The whole thing was surreal. I knew that the Grammy Foundation was very supportive of music education but didn’t realize the extent to which they are involved. They flew my wife and me out to LA. They also flew Dr. Todd Roberts, NCSSM Chancellor out later in the week. Carol and I were in LA for a week. We attended various Grammy Music Education events, as well as media events. Highlights included the “MusiCares person-of-the-year” event. This year’s recipient was Lionel Richie and of course, the Grammy Red Carpet, awards pre-show and the televised event Monday evening were very exciting.
Monday night was incredible. We were in the fourth row and everybody was so kind and thanked us for being music teachers or had a story to tell about their music teacher. Right before the event started, Ryan Seacrest sat in front of us. I introduced myself and said hi. I thanked him for Tweeting congratulations to me earlier and told him that my students now thought I was cool because he had Tweeted my name. It was at this time that I learned that he would be the person to recognize me from the stage. Gary Sinise was sitting beside my wife Carol. After he spoke, we thanked him for recognizing the men and women in the military. He said it’s really meaningful to him and he recognizes service members whenever he has the chance. We have lots of people in our family who have served, so that was especially meaningful. He was very nice and we were honored to meet him.
To our right were the Pentatonics. We had a conversation with them and found out that several of them were in their high school music program together. They were really excited just like us – almost star struck because they were getting to sing with Stevie Wonder and were having a great time themselves. Luke Bryant was near us and so was Beck. Meghan Trainor, Chris Stapleton, John Legend and Lady Gaga were seated in our row. They were all excited and celebrating music.
Why did you become board certified?
One of the biggest reasons originally was – in North Carolina it’s a significant pay raise. A lot of North Carolina teachers look at it initially for that reason. The raise is larger than a Master’s degree. Obviously, North Carolina values having the certification. Once I looked at the process and went through the process, I discovered that it’s a great way for teachers to reflect on what they’re doing. Do I need to do anything differently? Can I improve my practice? Doing the recordings to create the portfolio – that camera doesn’t lie to you – it’s brutally honest in a lot of ways. I know that once I got into the process, I saw that made me a better educator.
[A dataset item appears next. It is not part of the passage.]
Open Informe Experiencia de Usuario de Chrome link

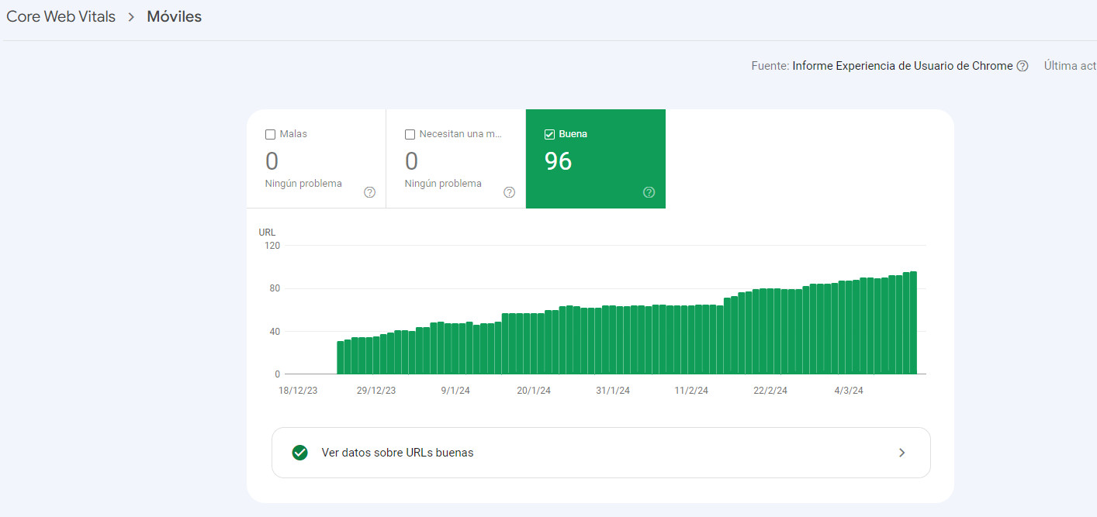coord(902,66)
For me, the process wasn’t about the perfect video. It was about observing the video, reflecting on the successful aspects of the lesson, and identify ways the lesson might be improved. The climate in education in North Carolina doesn’t feel like they want people to be career teachers. I’m definitely a better teacher because I went through the Board certification process and I’m an incredibly much better teacher than I was 20 plus years ago. I’m not sure why as a society that we don’t value career teachers. I’d love to see more states step up and follow the North Carolina model and realize the value and validity of teachers who put themselves through the National Board certification process and are successful on the other end.
Are you serving actively as a mentor now?
I believe one of the reasons I stood out to the Grammy committee was because I was the first chair of the New Music Teacher Mentor Program through North Carolina Music Educators Association. I was chair of the committee for the first three years. I strongly believe that we have to help our brothers and sisters who are teaching, particularly the younger ones. Most new music teachers remain in the classroom an average of three years. This mentor program has helped many new teachers extend their career as music teachers.
What does winning this award mean to you?
I do not consider this “I have won and the others have lost”. Instead, I have been given the opportunity to represent all music teachers who are doing great work. When we met the folks at the Grammy Foundation office, they told me that this year would change my life. I hope that’s true. This has been my life for 28 years and I hope that this recognition gives me the opportunity to keep music education in the spotlight.